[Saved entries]
---
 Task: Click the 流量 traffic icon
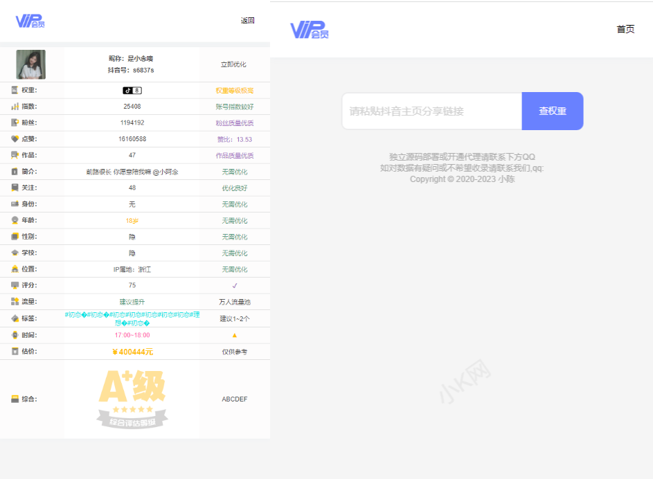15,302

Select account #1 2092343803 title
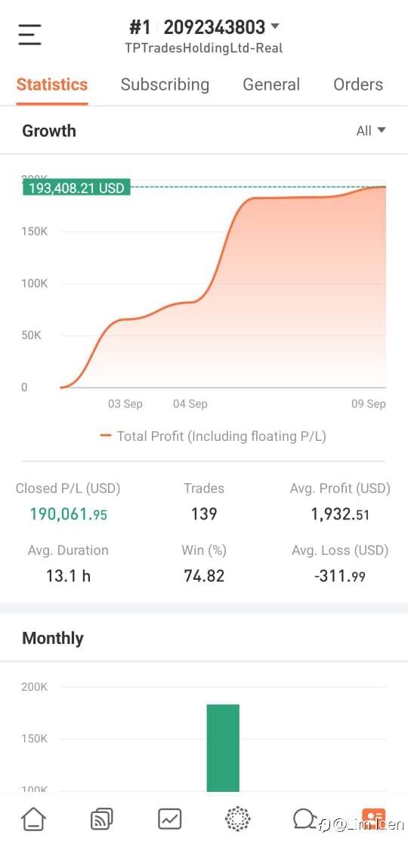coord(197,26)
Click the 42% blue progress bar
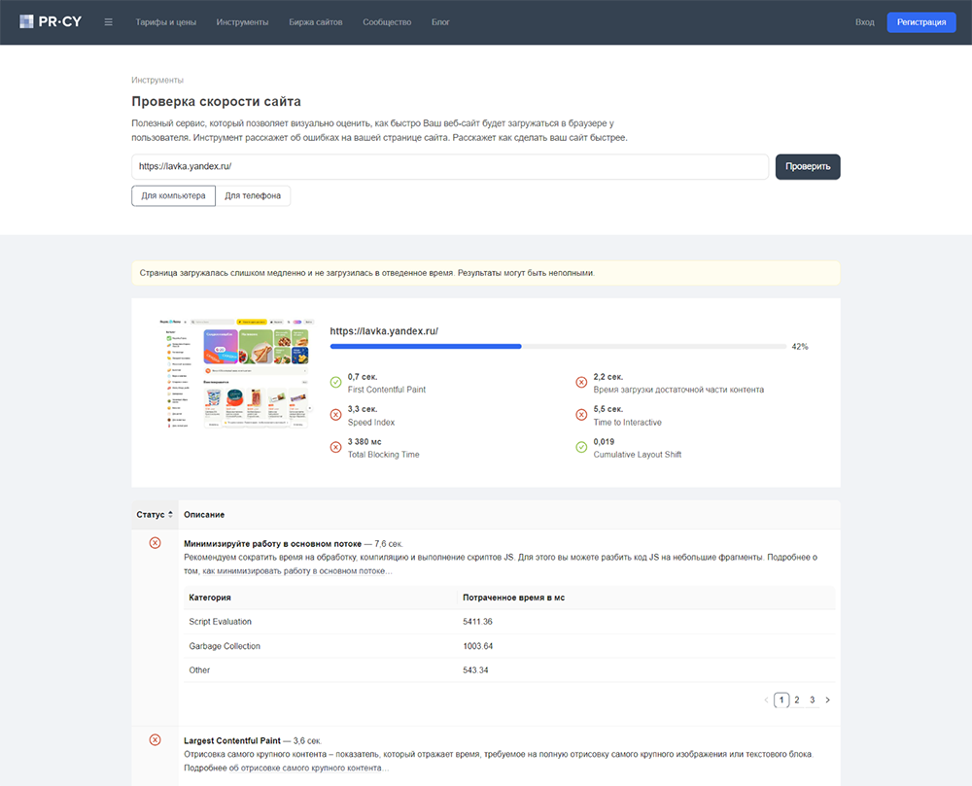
---
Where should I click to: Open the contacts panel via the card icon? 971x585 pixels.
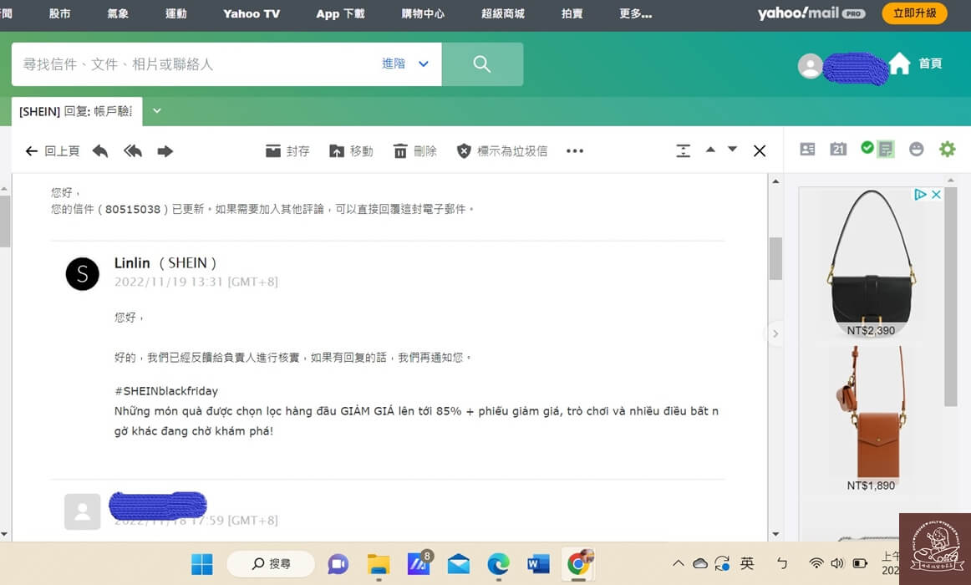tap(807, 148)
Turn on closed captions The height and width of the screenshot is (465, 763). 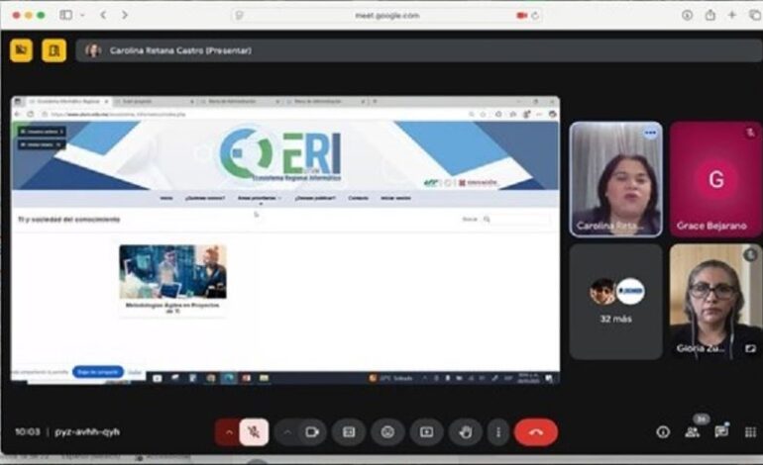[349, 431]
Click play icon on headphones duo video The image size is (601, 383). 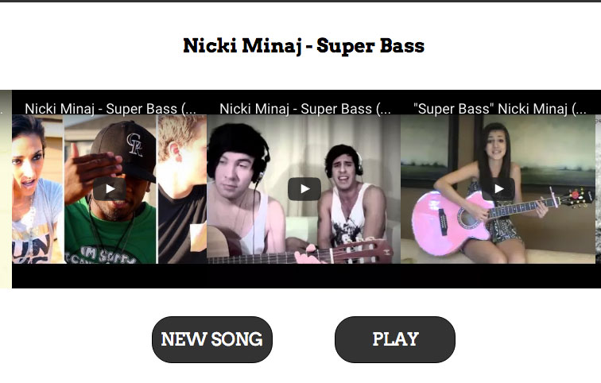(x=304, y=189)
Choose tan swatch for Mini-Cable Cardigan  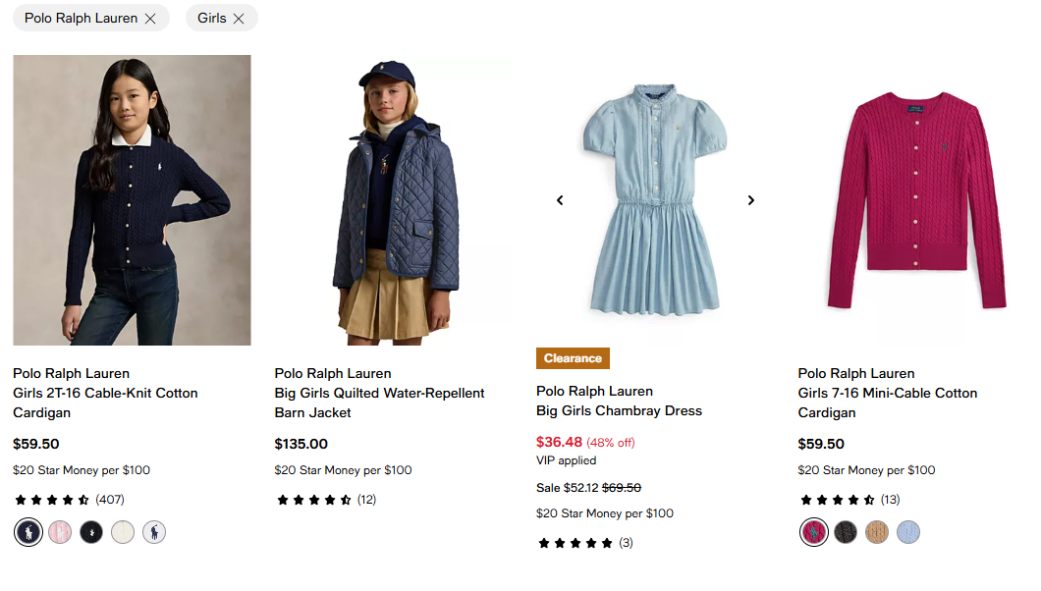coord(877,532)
---
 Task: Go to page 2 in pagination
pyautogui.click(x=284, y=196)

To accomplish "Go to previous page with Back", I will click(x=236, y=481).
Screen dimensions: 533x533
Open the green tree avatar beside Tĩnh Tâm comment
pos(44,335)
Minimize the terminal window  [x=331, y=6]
---
> [PROBLEM] Using the data above, copy exactly the lines from the one containing "Task: Click the 流量 traffic icon" to the one containing "Click the 42% blue progress bar", inclusive. Exclude the pictures.

> [EXERCISE RESULT]
 Task: Click the 流量 traffic icon
15,302

Select account #1 2092343803 title
coord(197,26)
Click the 42% blue progress bar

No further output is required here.